I don't believe passing the Turing test (you can't distinguish a machine from a human when speaking to them) is equal to being sentient. The robot might just be good at mimicking language and all of its features, whether grammar or vocabulary. It might even be good at correlating responses with what prompts them, but this is something it can learn by studying humans speak (recognizing and replicating patterns). However, these would not be the representation of its 'thoughts', i.e. not its words, just the most observed type of human response it replicated. Much like how Raymott described it.
I'm sure that robots will be able to display appropriate emotional behaviour. They will be able to frown, smile, maybe even cry if some robotics engineer wants to install a water reservoir in their 'eyes'. But I doubt whether they will feel anything. Feeling requires a body, not just cognition.

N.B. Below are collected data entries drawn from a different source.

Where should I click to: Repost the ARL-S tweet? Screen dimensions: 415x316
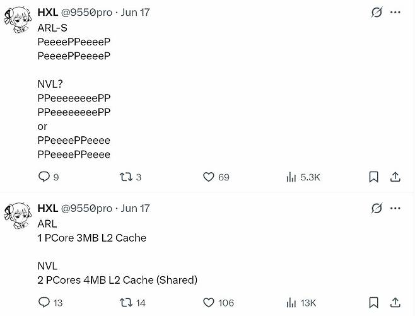click(126, 177)
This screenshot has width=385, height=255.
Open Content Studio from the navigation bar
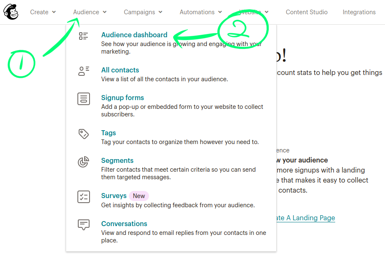(x=306, y=12)
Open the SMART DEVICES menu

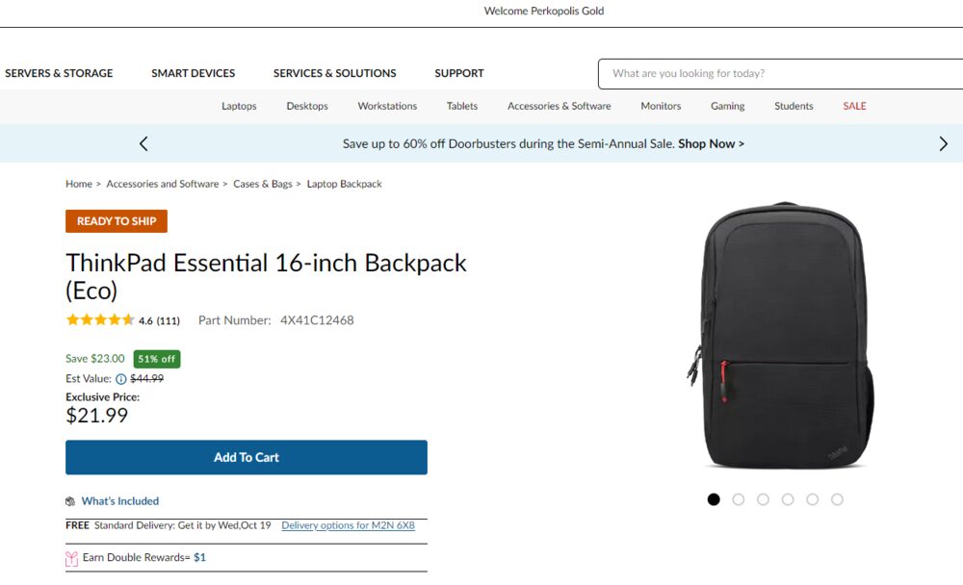point(193,73)
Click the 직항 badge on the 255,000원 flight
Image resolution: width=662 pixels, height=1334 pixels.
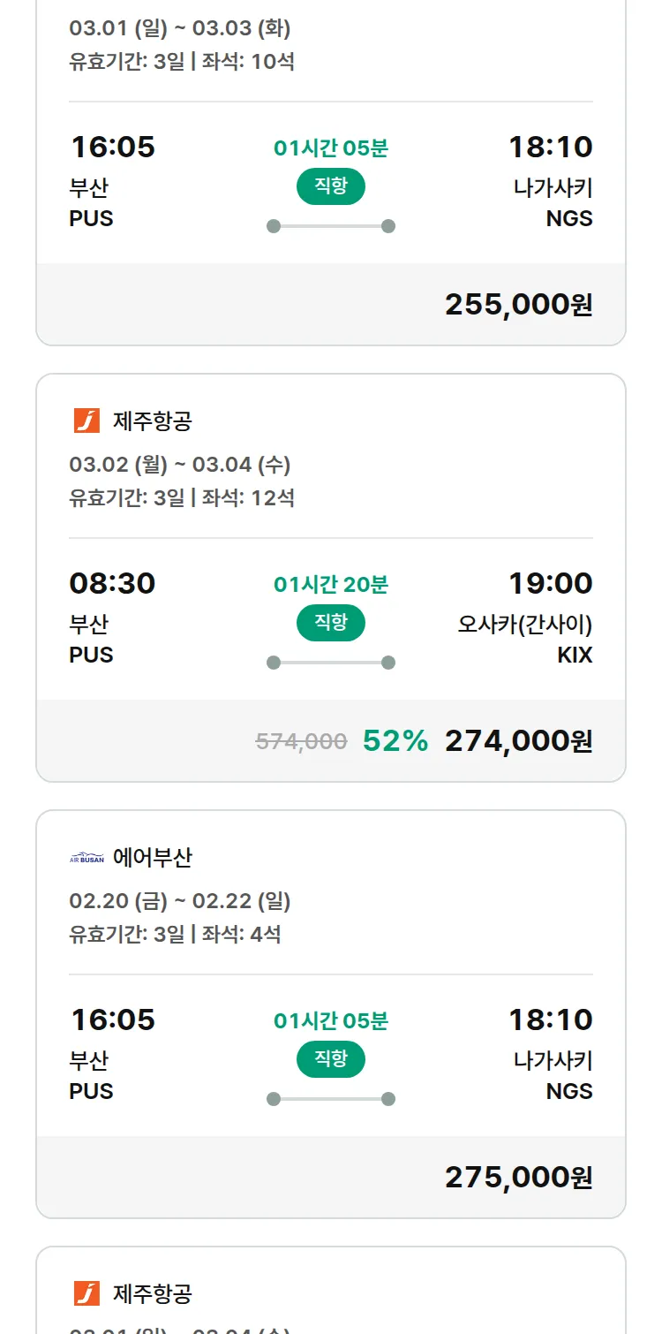point(330,186)
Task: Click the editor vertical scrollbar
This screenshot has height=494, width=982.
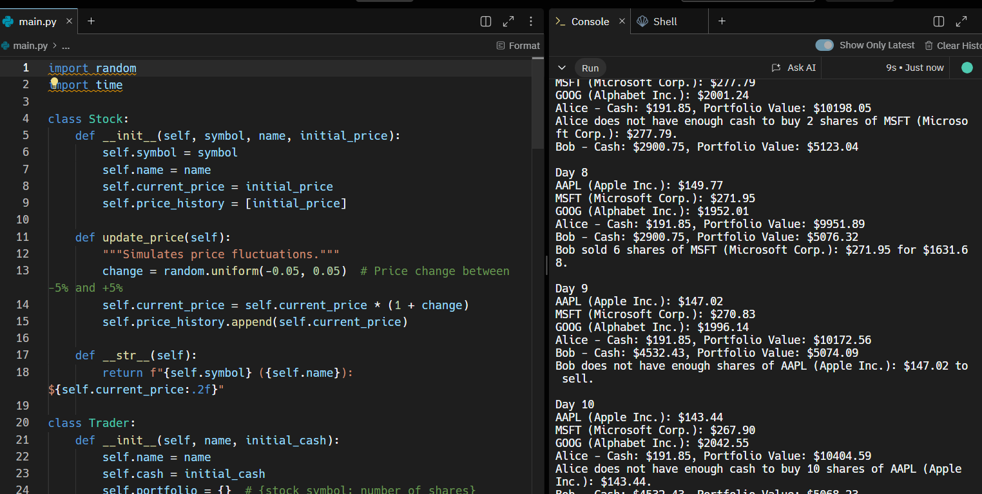Action: click(537, 103)
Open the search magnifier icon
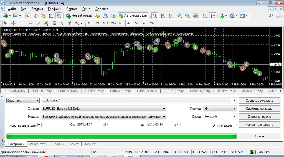 coord(271,16)
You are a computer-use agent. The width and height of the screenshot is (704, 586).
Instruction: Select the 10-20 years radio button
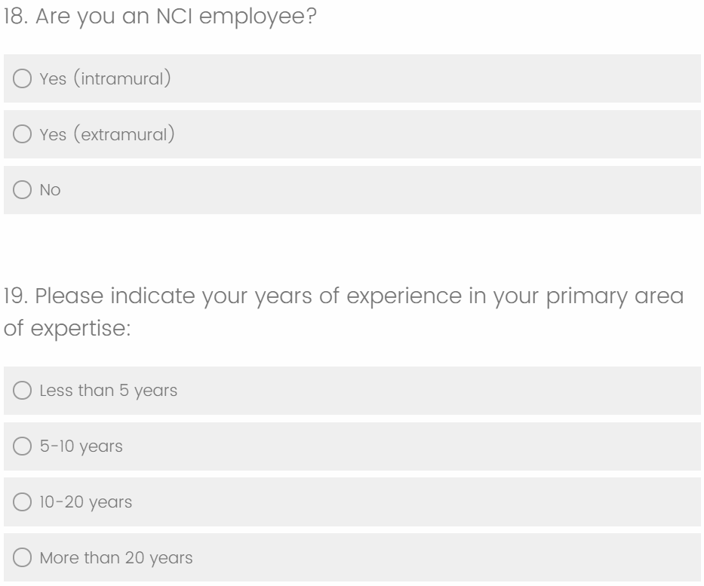pos(23,503)
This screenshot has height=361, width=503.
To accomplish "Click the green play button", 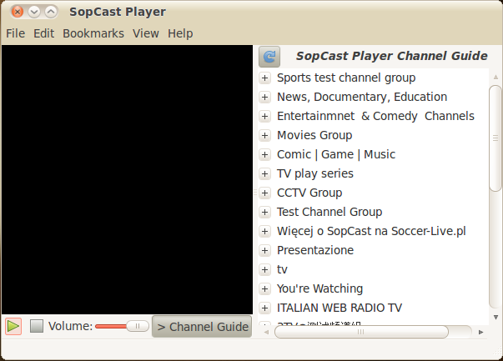I will pyautogui.click(x=13, y=326).
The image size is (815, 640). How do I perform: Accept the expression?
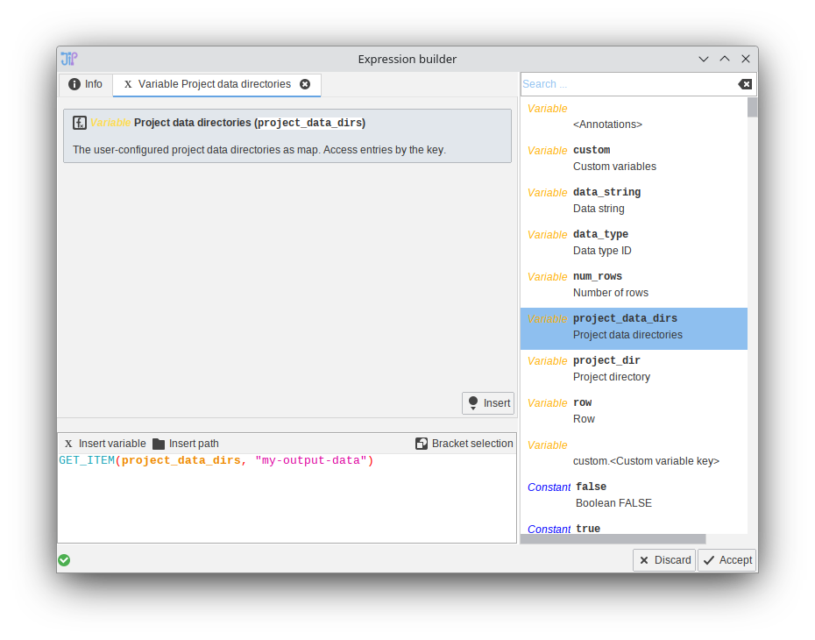(726, 560)
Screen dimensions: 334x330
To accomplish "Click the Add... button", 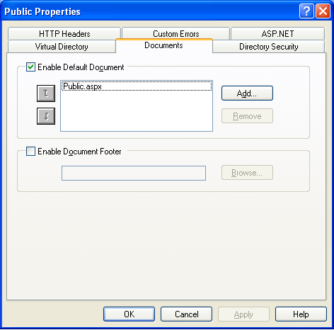I will tap(247, 93).
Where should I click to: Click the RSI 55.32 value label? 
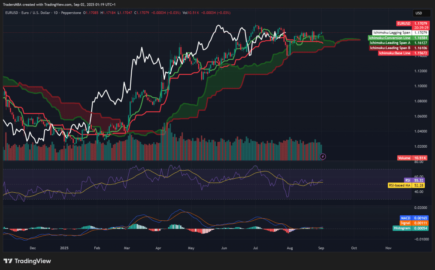(419, 180)
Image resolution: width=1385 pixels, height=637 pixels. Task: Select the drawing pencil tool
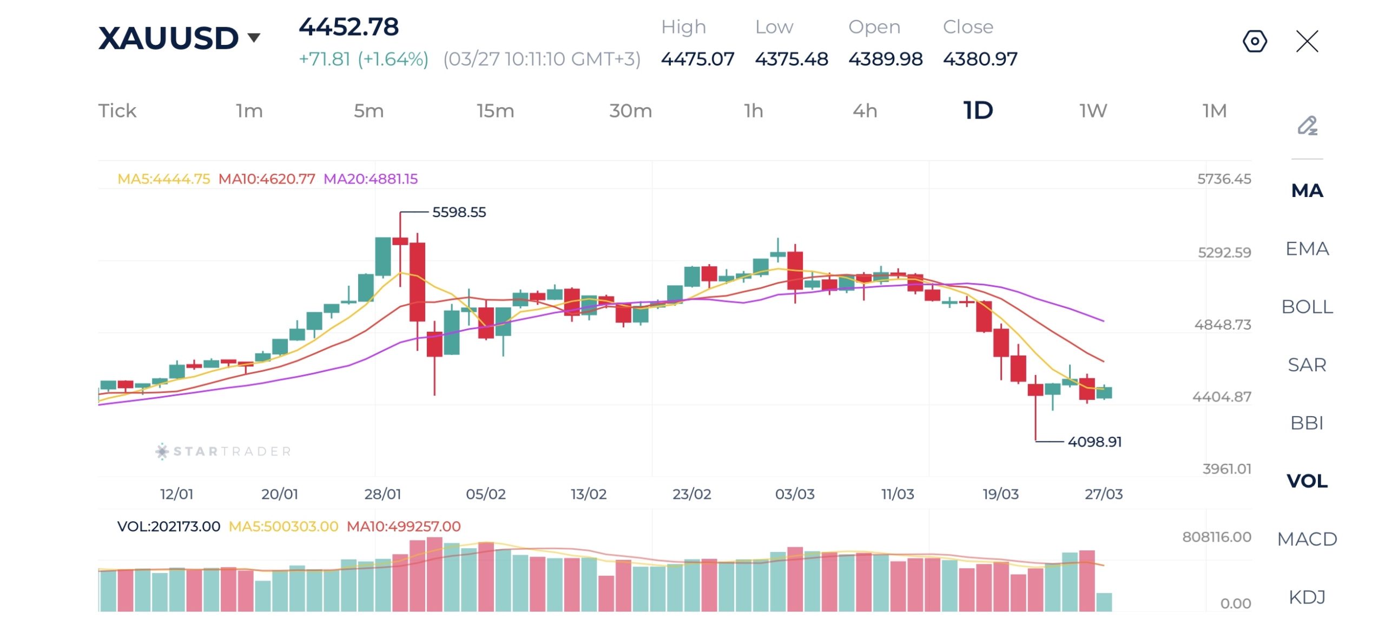[x=1307, y=126]
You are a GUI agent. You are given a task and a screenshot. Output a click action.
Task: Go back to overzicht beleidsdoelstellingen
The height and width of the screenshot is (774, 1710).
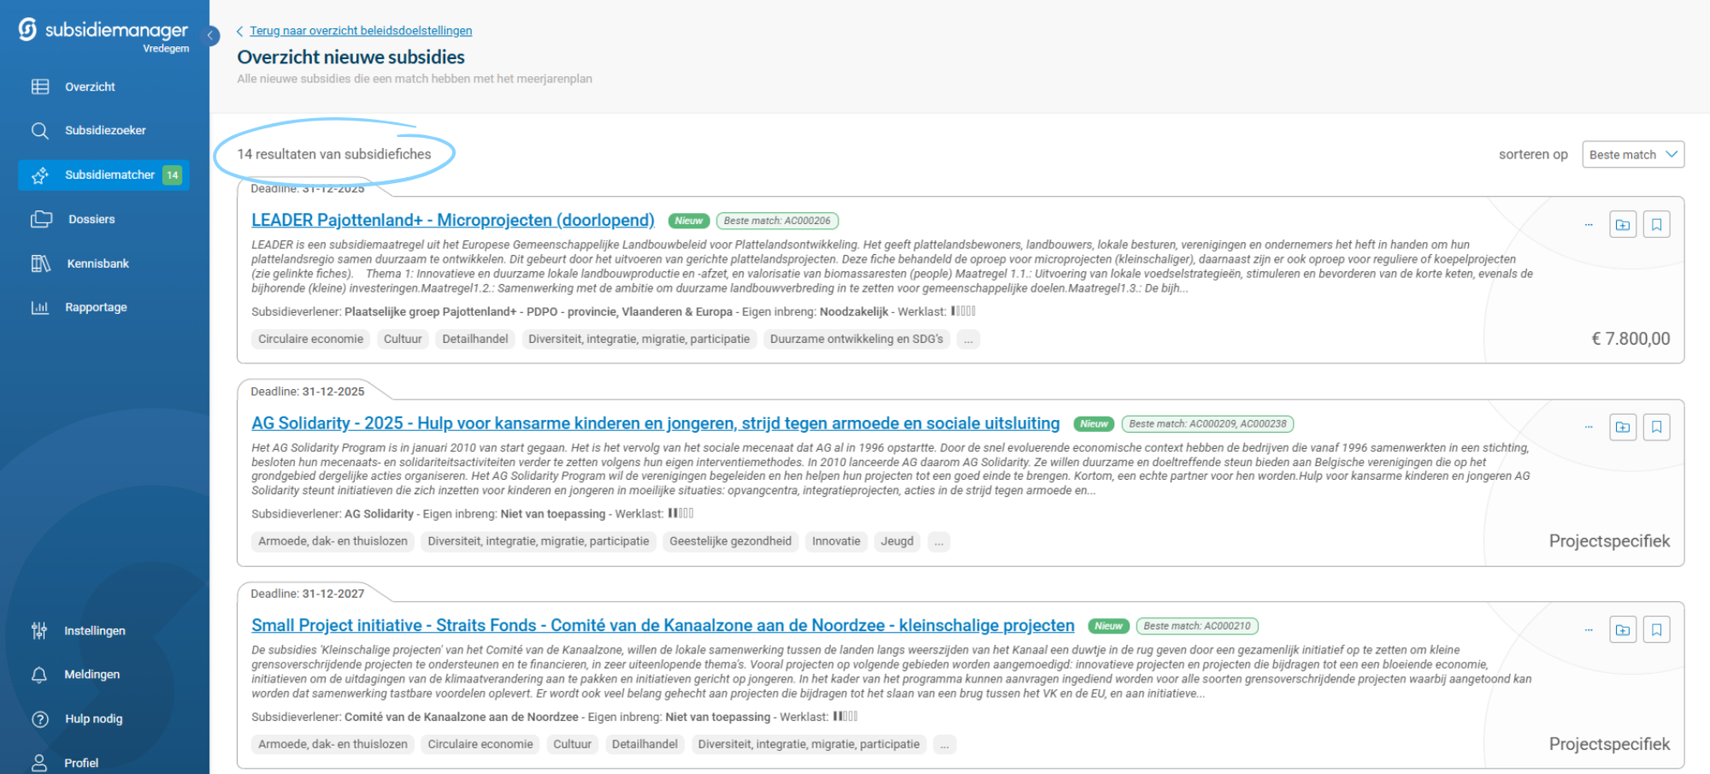360,31
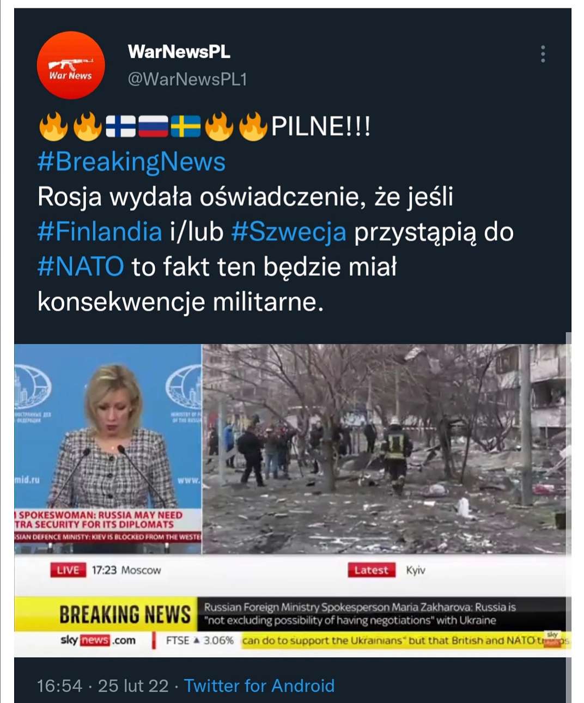
Task: Open the Kyiv street footage image
Action: [384, 449]
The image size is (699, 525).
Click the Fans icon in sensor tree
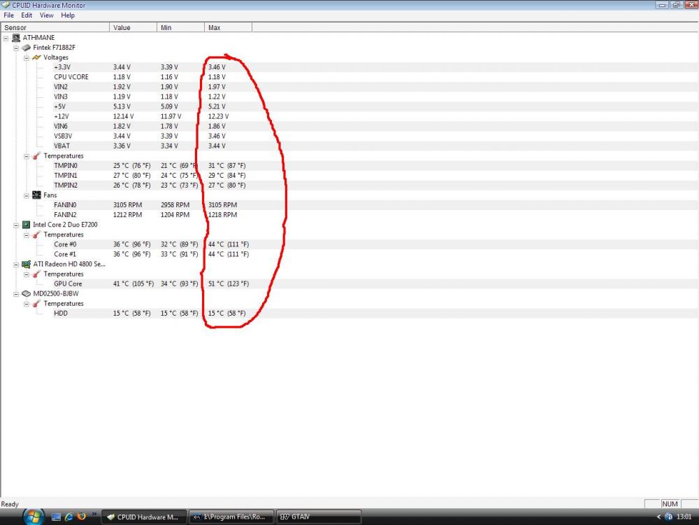(x=36, y=195)
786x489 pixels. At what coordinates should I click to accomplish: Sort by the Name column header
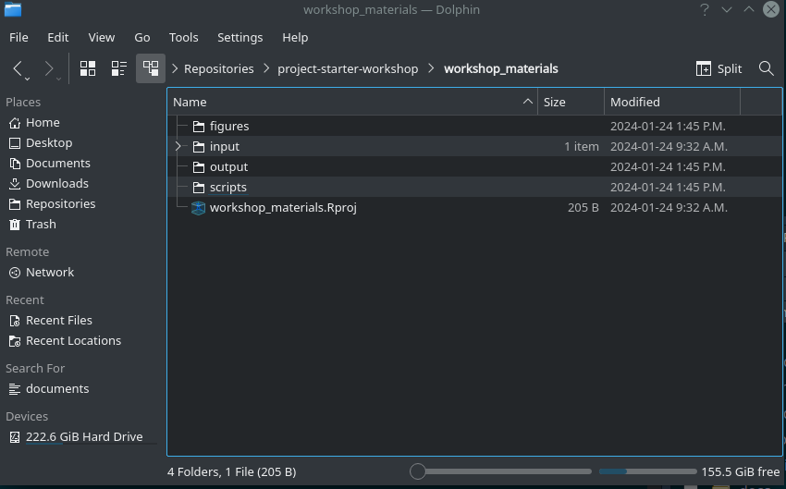click(351, 102)
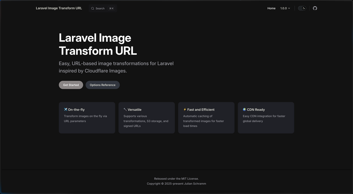This screenshot has width=353, height=194.
Task: Open the 1.0.0 version dropdown
Action: [285, 8]
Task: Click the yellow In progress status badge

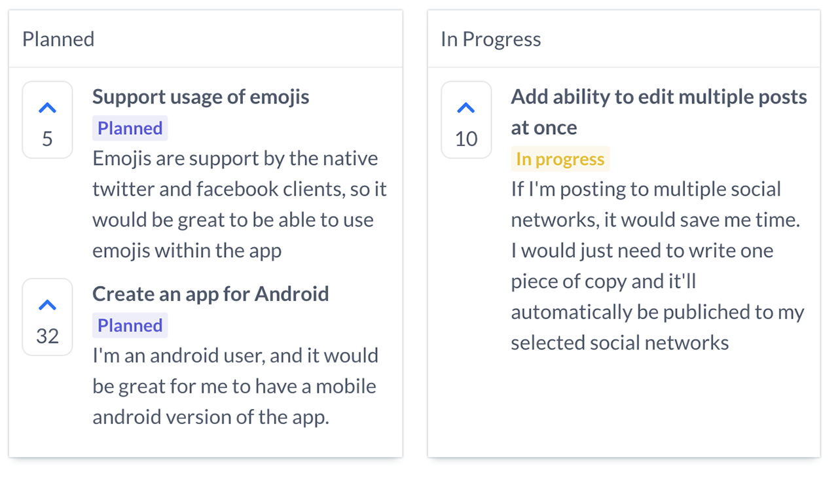Action: 560,159
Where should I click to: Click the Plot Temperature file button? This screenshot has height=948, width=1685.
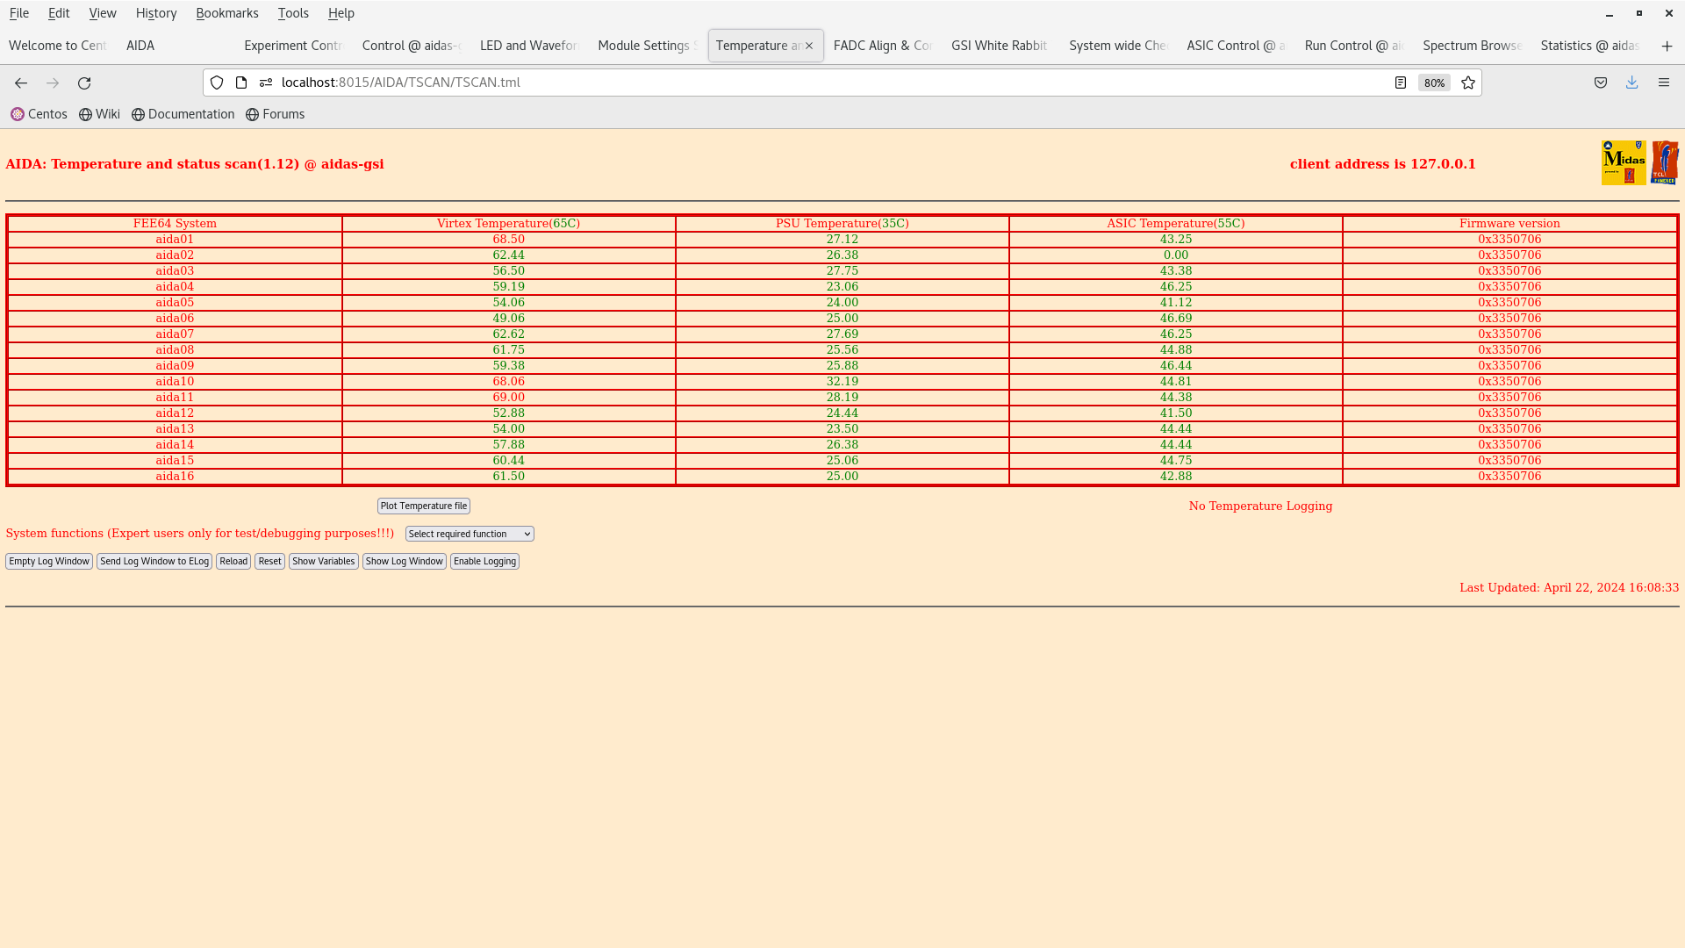pos(424,505)
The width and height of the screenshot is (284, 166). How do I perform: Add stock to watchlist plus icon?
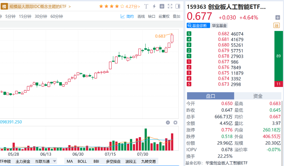pos(278,18)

I don't think, however, that 'feeling' requires a physical body at all. A fully virtual entity is also capable of processing input information and being motivated by the data it analyzes. The fact our emotions are triggered by a wide variety of neurotransmitters doesn't make it any special; artifical intelligence can also operate in distinctive states we call emotions, even though they are triggered by electrical signals. It can also correlate these states with what causes them to evolve long-term relation or preemptive responses, e.g. 'fear' what causes harm, and 'love' what is important for it.
It does not mean the emotions are any less real if the entity does not have a physical, biological body, or that its various, distinctive modes it operates in are triggered by electrical signals rather than chemical ones.